Nothing but the lines from the one with "Open Notifications bell" through the end of the data should be set down, each exactly as written, and no picture should be included.

Start of MATERIAL TO PROCESS

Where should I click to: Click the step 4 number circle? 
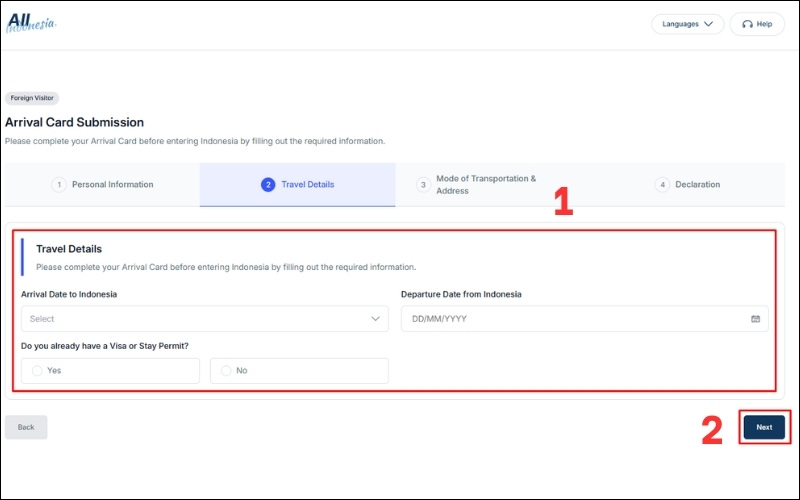[x=662, y=185]
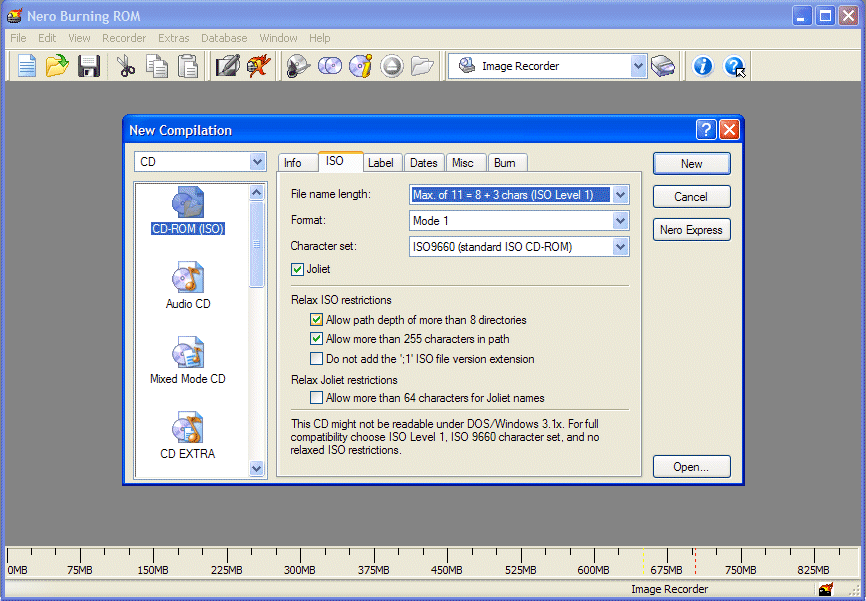This screenshot has height=601, width=866.
Task: Click the open folder toolbar icon
Action: tap(57, 66)
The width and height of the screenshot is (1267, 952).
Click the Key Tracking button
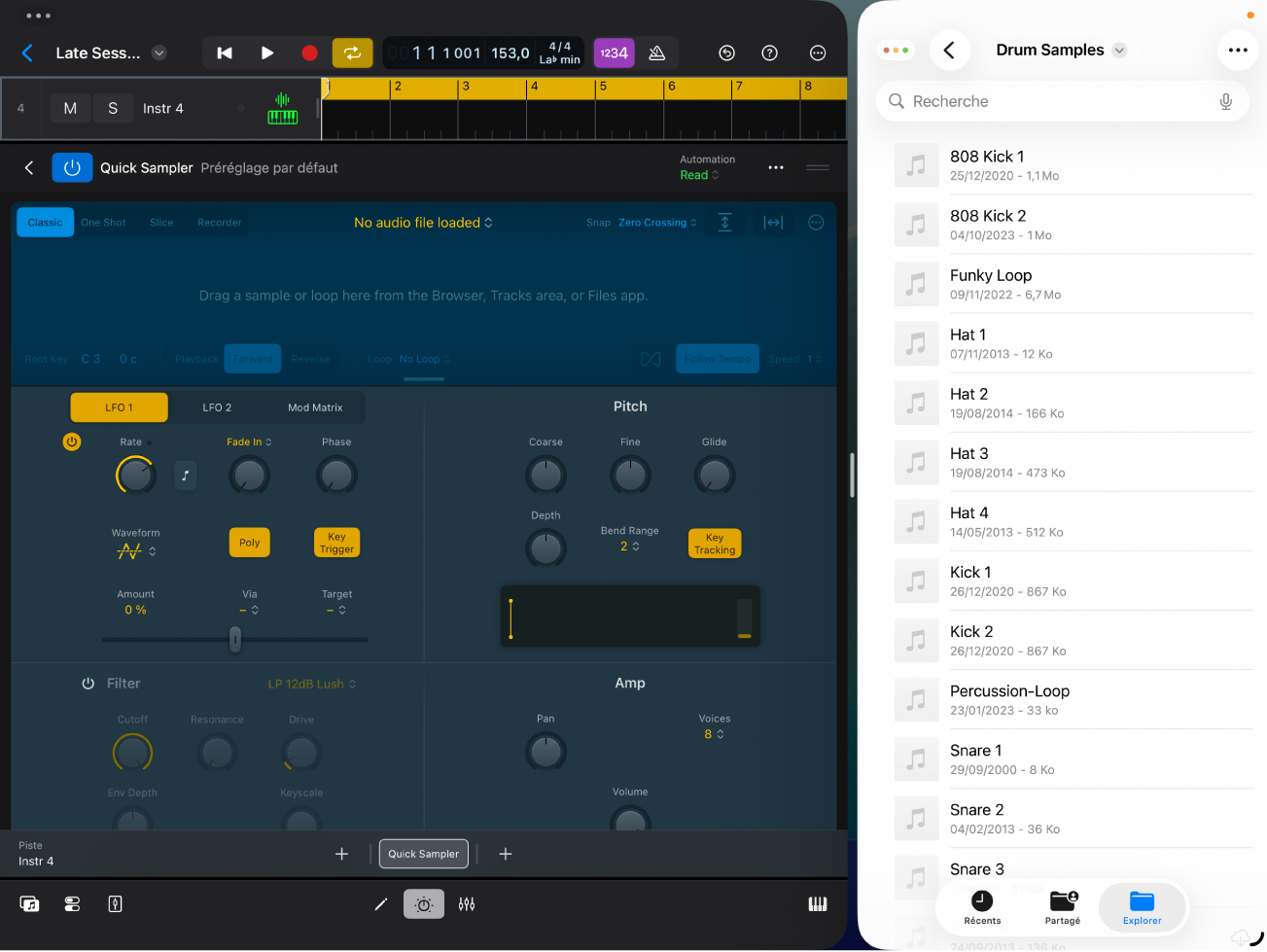click(x=715, y=544)
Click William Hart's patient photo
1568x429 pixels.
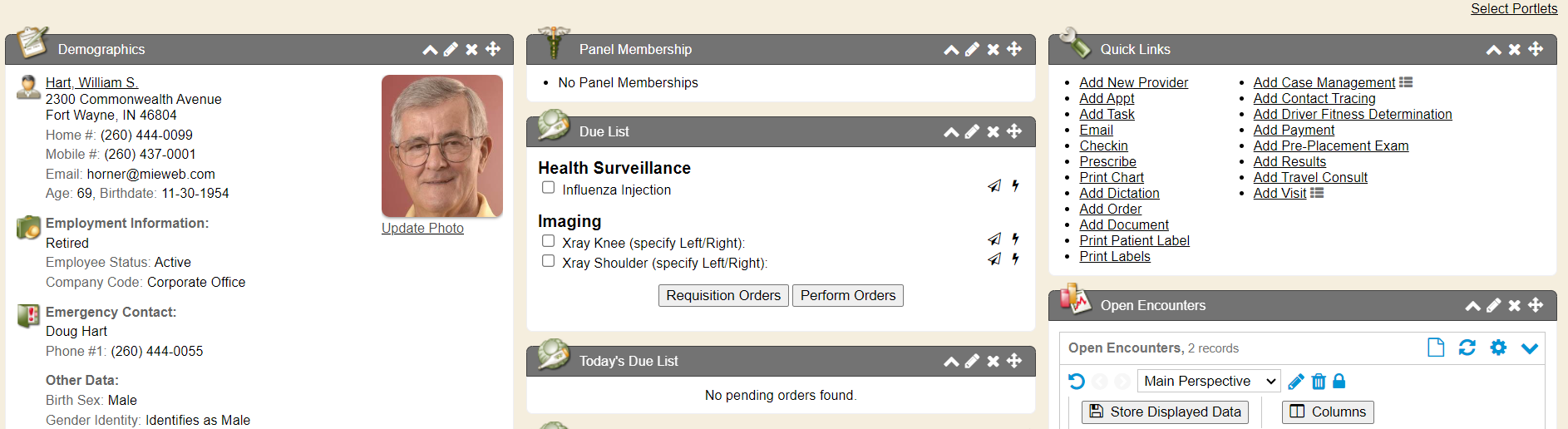(442, 146)
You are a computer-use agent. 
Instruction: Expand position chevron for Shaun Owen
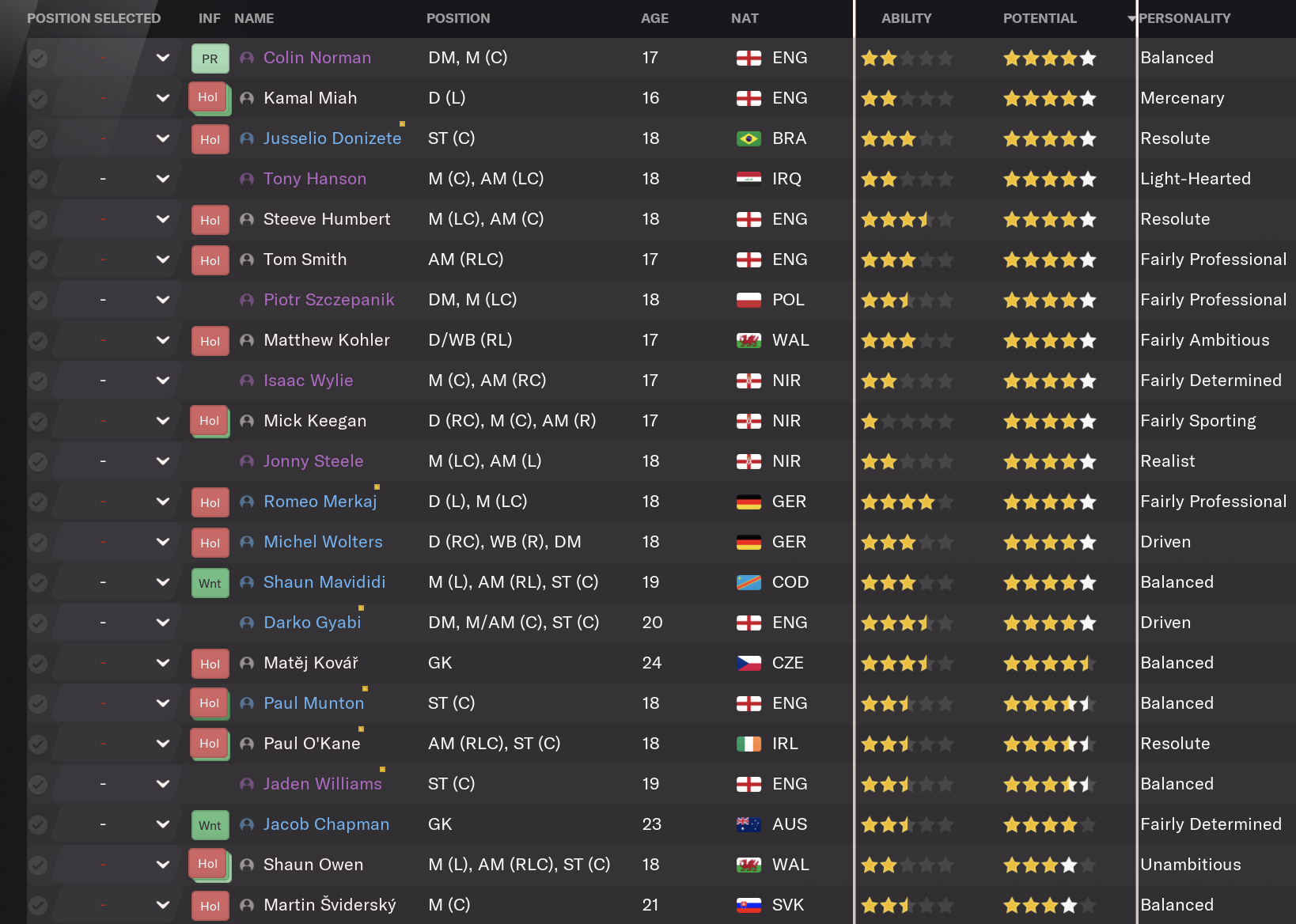pos(163,865)
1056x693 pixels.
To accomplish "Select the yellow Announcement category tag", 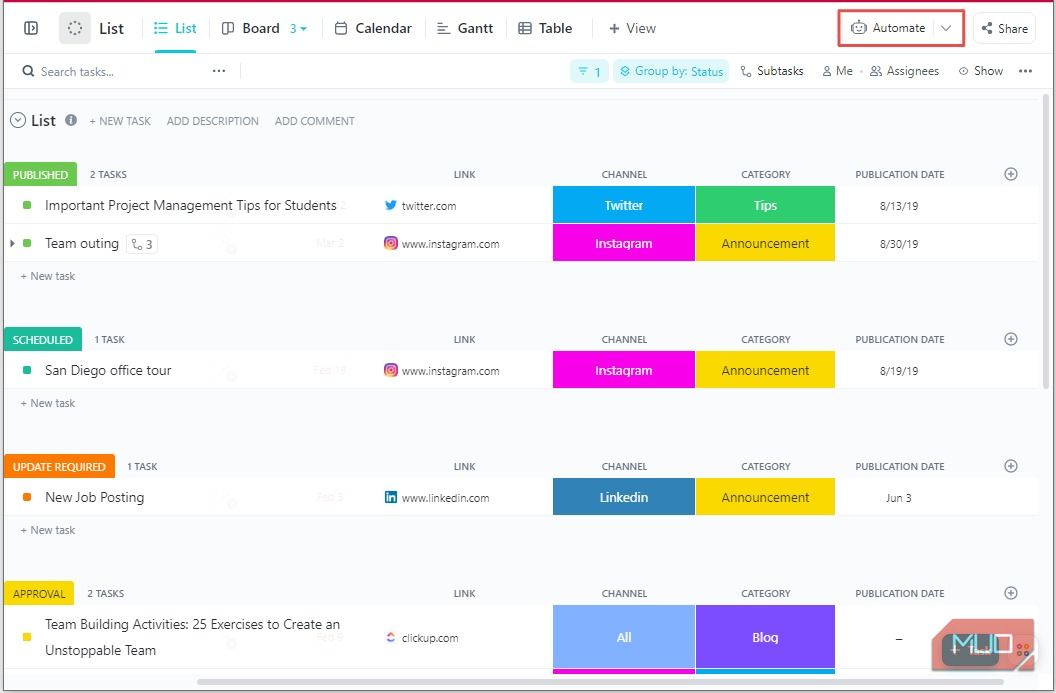I will click(765, 243).
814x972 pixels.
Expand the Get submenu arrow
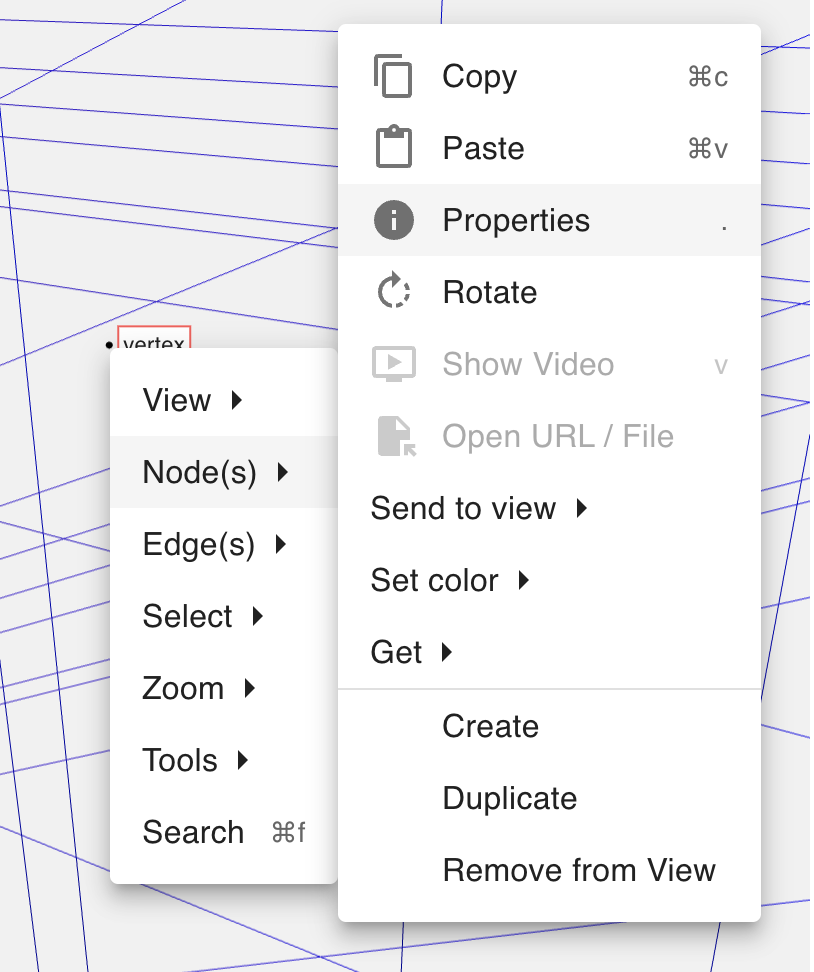[x=447, y=652]
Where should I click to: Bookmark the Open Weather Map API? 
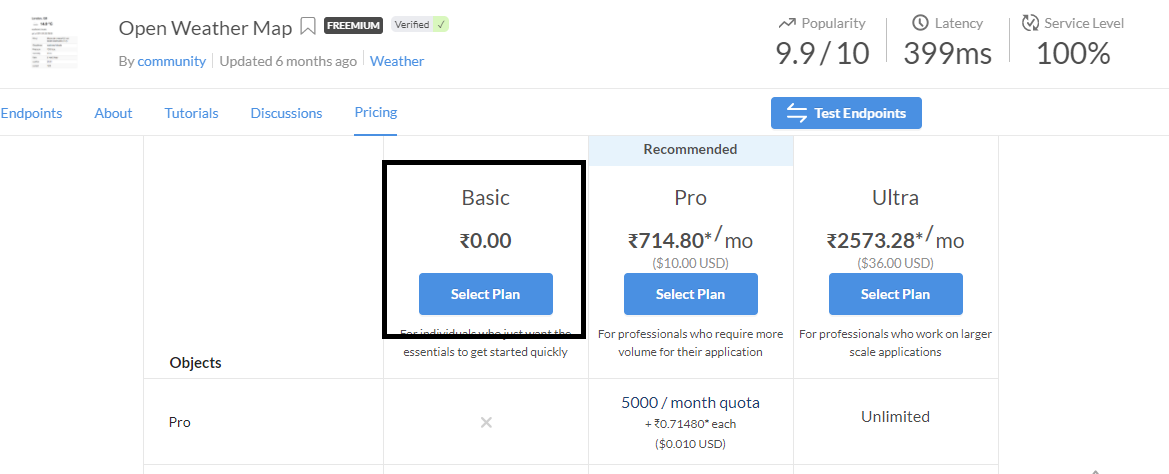point(309,26)
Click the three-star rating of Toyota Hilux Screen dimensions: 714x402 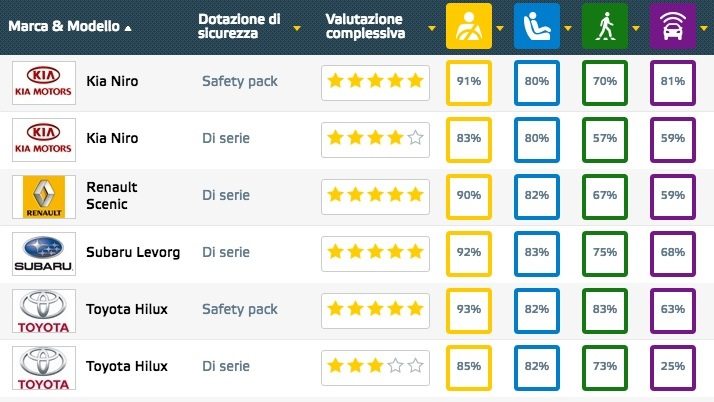click(x=375, y=367)
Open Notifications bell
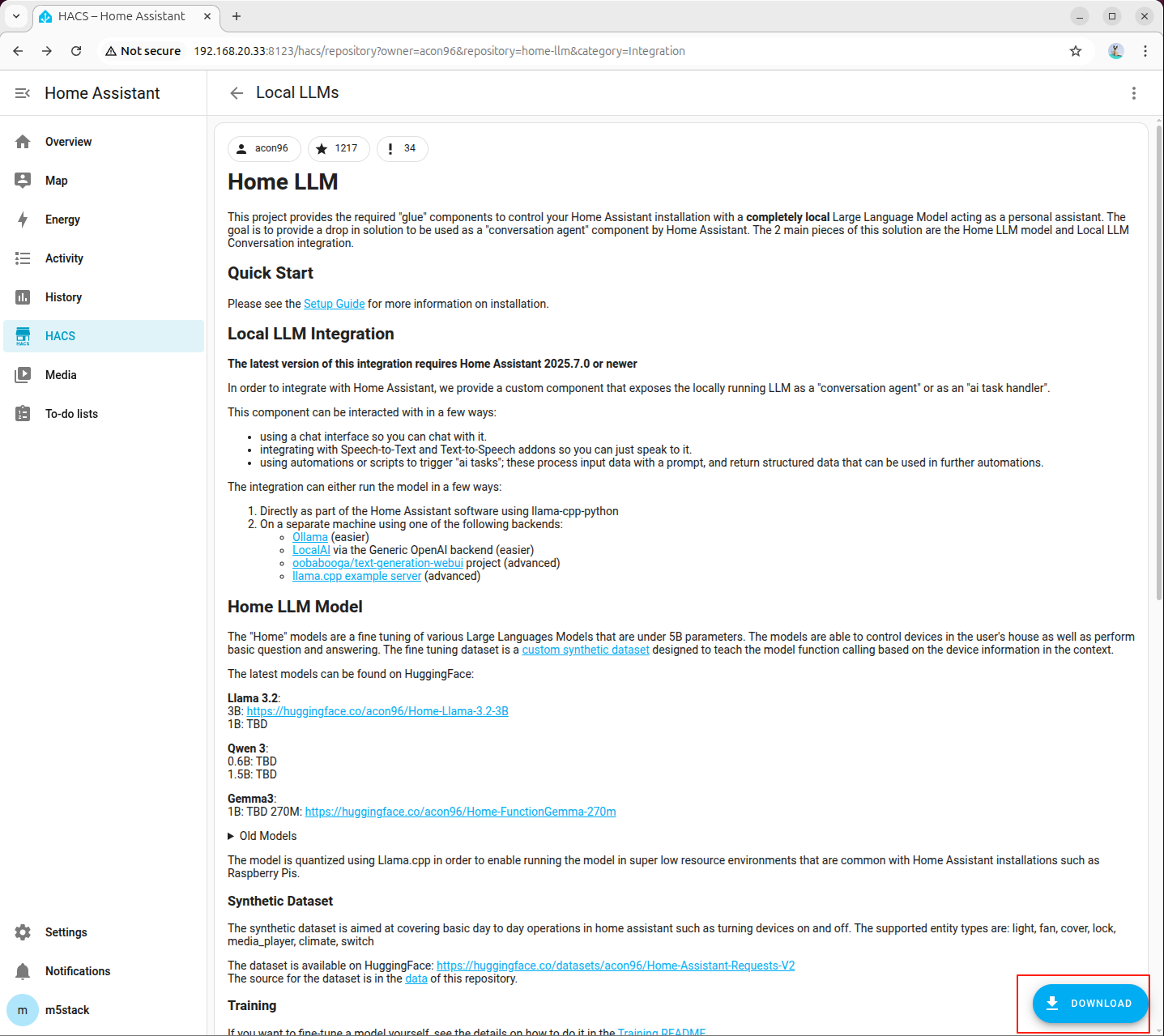This screenshot has width=1164, height=1036. [23, 971]
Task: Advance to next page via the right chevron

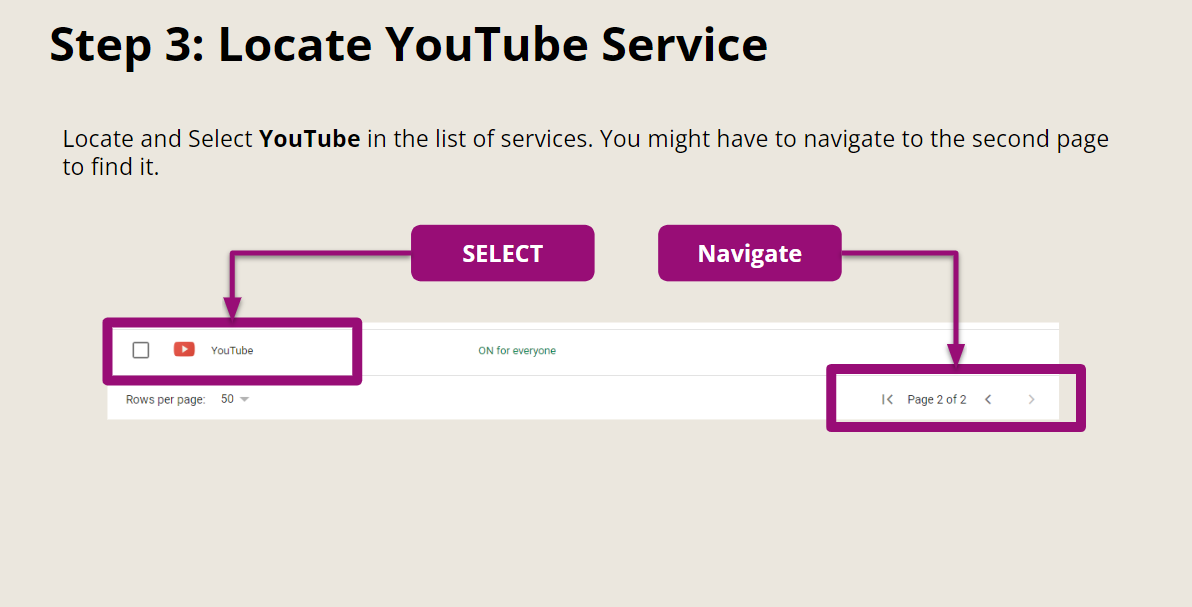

End of MATERIAL TO PROCESS

• **RESPONSE TO THIS EXERCISE**:
Open Notifications bell
This screenshot has width=1164, height=1036. [23, 971]
Task: Advance to next page via the right chevron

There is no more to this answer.